Other key suggestions for improving the framework statement
Along with the two suggestions we mentioned in Part 6 of this series, Narayana Kocherlakota also dropped in two additional suggestions for improving the FOMC framework statement:
- The FOMC should consider articulating a benchmark two-year time horizon for returning inflation to the 2% goal, as monetary policy is generally thought to affect inflation with about a two-year lag. This move would lead the FOMC to pursue its inflation target with even more alacrity.
- The FOMC should consider targeting the price level, as opposed to the inflation rate, as a goal. Kocherlakota rests his case on the fact that the benefits of price level targeting outweigh those of inflation targeting.
Price level targeting versus inflation level targeting
In the present-day U.S., the economy has been hit by a large negative shock to aggregate demand, and nominal interest rates have been zero lower bound in an attempt to stimulate the economy back to full capacity.

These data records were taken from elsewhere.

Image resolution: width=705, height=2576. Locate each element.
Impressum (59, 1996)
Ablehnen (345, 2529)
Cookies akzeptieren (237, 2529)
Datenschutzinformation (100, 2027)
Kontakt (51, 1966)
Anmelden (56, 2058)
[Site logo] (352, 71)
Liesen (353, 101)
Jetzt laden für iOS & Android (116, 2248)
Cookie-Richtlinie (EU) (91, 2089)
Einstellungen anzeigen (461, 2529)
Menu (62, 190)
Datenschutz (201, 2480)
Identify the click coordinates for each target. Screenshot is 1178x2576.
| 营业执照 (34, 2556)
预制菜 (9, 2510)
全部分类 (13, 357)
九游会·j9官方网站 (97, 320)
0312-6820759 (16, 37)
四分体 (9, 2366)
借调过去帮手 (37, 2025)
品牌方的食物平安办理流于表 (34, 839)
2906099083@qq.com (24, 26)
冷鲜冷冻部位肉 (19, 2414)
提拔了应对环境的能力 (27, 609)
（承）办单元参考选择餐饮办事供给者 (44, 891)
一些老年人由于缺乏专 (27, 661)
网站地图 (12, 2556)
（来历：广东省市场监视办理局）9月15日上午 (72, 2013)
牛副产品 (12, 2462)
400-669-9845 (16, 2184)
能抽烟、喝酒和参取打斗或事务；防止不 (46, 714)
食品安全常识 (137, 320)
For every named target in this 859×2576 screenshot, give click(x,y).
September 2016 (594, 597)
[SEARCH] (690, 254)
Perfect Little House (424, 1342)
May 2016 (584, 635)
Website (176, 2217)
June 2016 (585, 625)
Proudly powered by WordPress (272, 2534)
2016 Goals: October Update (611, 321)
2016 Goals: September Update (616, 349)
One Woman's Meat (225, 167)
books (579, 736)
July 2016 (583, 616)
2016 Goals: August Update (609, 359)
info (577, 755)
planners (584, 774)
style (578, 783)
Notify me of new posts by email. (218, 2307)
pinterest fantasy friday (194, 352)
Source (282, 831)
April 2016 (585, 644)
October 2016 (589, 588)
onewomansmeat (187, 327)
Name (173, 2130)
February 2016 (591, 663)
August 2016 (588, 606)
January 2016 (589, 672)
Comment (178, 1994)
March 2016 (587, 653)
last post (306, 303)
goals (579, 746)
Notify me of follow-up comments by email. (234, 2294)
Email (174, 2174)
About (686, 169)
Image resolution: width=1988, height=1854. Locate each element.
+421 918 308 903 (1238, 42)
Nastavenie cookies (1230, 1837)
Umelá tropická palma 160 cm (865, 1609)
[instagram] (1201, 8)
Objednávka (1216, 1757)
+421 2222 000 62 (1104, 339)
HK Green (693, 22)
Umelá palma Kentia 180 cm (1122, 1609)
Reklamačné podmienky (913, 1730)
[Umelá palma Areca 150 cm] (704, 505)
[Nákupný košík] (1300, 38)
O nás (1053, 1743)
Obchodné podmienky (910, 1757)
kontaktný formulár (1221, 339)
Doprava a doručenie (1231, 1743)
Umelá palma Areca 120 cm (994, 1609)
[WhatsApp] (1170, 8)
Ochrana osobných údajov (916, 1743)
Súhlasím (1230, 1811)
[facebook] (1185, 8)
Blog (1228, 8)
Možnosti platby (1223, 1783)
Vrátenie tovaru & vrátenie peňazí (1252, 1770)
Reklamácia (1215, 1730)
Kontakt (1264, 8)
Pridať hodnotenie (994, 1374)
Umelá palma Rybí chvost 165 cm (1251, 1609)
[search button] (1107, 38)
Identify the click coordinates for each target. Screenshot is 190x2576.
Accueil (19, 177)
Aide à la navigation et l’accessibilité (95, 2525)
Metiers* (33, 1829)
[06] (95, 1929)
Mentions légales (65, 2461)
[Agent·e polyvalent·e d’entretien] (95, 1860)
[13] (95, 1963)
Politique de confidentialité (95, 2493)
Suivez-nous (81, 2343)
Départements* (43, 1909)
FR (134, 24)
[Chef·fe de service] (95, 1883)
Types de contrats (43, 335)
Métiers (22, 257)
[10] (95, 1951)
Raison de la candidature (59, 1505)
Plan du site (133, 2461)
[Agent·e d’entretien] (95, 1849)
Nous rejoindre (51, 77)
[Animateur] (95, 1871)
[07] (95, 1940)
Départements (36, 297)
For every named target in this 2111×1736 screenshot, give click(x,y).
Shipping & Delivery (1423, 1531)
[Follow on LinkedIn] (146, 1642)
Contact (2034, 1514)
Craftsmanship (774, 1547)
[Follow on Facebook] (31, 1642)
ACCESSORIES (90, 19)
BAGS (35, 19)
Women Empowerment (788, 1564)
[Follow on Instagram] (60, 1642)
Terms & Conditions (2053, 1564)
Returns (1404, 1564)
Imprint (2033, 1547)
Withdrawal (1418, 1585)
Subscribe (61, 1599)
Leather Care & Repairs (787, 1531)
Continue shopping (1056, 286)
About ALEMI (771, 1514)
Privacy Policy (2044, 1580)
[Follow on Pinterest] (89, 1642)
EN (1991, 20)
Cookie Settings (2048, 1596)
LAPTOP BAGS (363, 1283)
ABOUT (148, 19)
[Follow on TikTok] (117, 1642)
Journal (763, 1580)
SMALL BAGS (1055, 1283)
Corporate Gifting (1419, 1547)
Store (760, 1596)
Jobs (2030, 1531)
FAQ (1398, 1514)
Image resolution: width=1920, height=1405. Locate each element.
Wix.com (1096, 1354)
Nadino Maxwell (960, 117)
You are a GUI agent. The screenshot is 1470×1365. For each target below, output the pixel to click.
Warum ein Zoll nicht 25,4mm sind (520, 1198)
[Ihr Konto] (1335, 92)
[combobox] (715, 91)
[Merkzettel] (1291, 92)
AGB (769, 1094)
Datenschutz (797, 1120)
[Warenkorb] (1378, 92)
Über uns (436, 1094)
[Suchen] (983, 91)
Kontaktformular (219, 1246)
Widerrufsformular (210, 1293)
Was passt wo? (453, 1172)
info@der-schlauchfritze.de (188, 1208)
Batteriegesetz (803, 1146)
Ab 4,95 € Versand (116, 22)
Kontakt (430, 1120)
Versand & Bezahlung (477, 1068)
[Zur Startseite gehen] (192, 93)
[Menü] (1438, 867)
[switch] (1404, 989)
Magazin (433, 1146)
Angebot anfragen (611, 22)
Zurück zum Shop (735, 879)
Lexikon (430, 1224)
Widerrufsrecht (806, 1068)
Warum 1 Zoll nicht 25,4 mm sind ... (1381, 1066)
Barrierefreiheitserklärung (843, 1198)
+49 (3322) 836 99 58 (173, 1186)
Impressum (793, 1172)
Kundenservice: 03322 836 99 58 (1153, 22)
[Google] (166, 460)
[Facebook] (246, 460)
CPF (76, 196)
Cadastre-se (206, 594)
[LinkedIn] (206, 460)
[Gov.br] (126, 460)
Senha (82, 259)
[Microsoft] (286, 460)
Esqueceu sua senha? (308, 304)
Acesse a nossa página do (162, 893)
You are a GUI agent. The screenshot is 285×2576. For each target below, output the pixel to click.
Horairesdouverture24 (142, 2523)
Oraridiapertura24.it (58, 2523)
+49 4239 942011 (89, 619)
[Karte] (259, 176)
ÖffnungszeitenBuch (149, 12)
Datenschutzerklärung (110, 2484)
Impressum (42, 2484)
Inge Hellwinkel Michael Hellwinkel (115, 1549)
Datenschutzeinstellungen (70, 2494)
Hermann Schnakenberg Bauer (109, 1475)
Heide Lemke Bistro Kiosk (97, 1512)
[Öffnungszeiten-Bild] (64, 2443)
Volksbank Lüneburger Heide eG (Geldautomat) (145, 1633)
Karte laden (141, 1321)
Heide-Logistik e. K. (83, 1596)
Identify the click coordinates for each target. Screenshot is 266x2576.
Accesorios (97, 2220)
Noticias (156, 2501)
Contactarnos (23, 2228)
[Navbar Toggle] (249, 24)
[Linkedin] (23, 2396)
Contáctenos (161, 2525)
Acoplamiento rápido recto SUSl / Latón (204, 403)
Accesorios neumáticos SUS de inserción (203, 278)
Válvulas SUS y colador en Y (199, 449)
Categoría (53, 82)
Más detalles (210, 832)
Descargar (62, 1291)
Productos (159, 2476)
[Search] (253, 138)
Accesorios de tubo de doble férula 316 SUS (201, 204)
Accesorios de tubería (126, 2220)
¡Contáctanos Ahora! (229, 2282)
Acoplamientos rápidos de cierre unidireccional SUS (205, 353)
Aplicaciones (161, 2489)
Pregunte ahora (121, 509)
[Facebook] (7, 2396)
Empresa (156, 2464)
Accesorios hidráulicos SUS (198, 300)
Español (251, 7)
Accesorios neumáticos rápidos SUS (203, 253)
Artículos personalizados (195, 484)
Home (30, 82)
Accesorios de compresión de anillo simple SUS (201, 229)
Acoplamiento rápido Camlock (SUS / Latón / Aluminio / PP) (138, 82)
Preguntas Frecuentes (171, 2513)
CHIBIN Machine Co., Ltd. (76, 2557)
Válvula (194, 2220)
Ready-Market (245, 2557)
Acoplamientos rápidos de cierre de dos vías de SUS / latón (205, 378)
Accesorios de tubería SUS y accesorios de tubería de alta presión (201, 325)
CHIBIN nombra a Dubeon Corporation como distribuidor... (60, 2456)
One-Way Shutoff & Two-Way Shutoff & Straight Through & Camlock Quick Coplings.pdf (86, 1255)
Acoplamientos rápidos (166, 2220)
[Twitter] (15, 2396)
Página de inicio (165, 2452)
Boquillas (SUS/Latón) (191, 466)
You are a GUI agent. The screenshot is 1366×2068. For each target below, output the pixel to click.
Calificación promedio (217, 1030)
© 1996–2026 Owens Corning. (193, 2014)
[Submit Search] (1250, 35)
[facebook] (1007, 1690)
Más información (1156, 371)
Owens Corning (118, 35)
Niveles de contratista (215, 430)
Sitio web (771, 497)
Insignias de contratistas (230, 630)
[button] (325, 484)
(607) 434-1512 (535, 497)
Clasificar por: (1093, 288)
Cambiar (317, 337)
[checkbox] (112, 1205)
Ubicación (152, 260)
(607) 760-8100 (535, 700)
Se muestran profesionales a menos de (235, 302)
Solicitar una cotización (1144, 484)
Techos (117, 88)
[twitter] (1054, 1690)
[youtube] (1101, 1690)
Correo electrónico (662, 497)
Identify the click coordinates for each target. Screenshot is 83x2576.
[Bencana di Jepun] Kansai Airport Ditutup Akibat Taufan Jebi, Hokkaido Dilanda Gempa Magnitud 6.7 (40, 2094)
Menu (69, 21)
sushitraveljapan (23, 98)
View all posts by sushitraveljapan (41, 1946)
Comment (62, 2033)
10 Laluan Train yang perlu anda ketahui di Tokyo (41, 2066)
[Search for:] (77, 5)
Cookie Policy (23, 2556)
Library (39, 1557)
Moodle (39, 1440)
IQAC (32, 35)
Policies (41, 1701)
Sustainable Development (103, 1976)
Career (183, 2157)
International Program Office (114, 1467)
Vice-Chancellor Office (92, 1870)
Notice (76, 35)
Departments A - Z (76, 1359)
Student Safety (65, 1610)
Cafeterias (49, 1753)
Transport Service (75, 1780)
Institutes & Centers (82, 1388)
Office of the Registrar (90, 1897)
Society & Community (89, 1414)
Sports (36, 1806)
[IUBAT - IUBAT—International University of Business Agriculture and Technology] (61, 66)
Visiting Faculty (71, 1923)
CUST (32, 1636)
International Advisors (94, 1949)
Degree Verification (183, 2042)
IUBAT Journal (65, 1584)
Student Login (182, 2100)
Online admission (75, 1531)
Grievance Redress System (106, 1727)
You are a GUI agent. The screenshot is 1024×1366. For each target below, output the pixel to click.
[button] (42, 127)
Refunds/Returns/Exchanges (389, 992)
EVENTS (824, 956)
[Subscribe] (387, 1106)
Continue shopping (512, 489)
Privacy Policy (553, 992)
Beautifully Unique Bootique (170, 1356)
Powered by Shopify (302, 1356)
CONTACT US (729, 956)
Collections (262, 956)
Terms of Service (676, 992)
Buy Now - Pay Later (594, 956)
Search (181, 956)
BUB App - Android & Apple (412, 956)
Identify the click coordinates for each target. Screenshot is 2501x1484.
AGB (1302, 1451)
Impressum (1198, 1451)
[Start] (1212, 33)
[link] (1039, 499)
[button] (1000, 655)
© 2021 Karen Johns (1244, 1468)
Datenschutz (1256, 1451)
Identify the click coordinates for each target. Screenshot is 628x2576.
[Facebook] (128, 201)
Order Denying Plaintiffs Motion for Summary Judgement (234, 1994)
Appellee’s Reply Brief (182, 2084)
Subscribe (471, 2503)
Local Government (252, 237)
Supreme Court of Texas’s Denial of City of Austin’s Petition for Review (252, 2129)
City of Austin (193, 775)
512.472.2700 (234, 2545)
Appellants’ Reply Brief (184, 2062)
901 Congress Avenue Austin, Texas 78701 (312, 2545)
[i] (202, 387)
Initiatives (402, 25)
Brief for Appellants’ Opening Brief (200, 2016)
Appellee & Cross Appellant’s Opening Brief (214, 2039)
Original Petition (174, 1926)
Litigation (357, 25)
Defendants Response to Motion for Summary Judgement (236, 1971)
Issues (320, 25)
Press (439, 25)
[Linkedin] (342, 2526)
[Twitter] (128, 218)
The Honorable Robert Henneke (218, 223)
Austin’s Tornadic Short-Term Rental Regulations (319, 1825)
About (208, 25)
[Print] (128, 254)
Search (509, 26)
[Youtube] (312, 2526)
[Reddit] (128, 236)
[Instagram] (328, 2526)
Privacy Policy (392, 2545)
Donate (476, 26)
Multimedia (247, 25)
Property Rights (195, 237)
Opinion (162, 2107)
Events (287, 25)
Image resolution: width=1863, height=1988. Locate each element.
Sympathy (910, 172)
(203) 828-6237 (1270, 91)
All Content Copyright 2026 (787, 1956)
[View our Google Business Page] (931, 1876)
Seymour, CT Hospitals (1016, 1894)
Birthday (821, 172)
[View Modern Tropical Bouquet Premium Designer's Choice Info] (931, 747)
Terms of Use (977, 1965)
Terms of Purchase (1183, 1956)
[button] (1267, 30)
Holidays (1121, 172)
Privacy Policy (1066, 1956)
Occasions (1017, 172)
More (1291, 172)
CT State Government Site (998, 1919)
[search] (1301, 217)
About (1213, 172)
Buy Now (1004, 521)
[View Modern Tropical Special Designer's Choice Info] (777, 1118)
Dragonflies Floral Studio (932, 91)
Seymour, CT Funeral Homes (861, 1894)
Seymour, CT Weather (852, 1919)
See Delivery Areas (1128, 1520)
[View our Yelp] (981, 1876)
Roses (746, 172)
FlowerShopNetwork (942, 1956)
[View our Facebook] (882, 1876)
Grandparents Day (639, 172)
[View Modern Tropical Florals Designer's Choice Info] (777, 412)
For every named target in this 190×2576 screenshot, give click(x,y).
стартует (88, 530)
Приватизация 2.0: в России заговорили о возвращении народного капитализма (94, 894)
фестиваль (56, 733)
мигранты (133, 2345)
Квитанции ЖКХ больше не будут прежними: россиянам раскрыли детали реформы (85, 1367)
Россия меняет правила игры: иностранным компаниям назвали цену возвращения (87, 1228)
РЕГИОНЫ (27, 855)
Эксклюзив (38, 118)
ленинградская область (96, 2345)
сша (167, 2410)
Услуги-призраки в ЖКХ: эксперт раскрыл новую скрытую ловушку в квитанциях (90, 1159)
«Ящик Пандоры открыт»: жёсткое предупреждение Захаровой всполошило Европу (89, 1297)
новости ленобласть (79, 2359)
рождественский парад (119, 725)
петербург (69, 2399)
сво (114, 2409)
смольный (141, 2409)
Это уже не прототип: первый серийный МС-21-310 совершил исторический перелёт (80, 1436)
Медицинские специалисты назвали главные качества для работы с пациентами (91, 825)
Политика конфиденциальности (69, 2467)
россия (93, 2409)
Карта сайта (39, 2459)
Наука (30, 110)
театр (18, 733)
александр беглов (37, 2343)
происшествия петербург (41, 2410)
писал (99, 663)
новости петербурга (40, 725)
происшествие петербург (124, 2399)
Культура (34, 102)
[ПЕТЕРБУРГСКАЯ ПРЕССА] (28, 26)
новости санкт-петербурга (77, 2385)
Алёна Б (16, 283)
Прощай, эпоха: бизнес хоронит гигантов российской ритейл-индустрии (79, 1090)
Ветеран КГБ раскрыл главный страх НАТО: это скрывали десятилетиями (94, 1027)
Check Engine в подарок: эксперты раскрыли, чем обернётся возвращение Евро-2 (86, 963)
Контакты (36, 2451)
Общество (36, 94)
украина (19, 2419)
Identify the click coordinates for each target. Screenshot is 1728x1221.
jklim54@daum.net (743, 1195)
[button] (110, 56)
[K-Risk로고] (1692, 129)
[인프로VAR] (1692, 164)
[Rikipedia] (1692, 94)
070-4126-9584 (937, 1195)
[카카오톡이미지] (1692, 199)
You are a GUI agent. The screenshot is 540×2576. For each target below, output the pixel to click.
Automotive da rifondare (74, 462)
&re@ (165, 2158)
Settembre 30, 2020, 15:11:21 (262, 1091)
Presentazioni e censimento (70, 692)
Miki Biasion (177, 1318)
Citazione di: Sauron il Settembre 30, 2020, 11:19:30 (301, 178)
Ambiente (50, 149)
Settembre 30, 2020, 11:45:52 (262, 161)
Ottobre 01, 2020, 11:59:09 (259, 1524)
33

Under inflation targeting, inflation expectations remain anchored at 2%—or even lower for households and firms that understand the importance of monetary policy. This raises the real interest rate (nominal interest rate minus inflation expectations), pushing aggregate demand even further town.
On the other hand, in a price targeting scenario, after the demand shock has hit and inflation is below 2%, a credible price level target would create the expectation of future inflation of more than 2%. In turn, this expectation would lower real interest rates today and provide necessary stimulus to aggregate demand and upward pressure on prices.
The Fed’s communication has evolved
Over the hundred years of its existence, the Federal Reserve has evolved greatly with respect to its public communications. Fed Chair Janet Yellen remarked at the recent FOMC meeting held on September 16–17, “I think the committee would like to feel that it has successfully begun the normalization process and that we are successfully communicating with markets about how that process will be playing out over time.”
The monetary policy decisions made at these FOMC meetings affect fixed income (TLT) and stock (SPY) markets. Fixed income markets include Treasuries (IEF), high-yield (HYG)(JNK) and investment-grade debt, and mortgage-backed securities.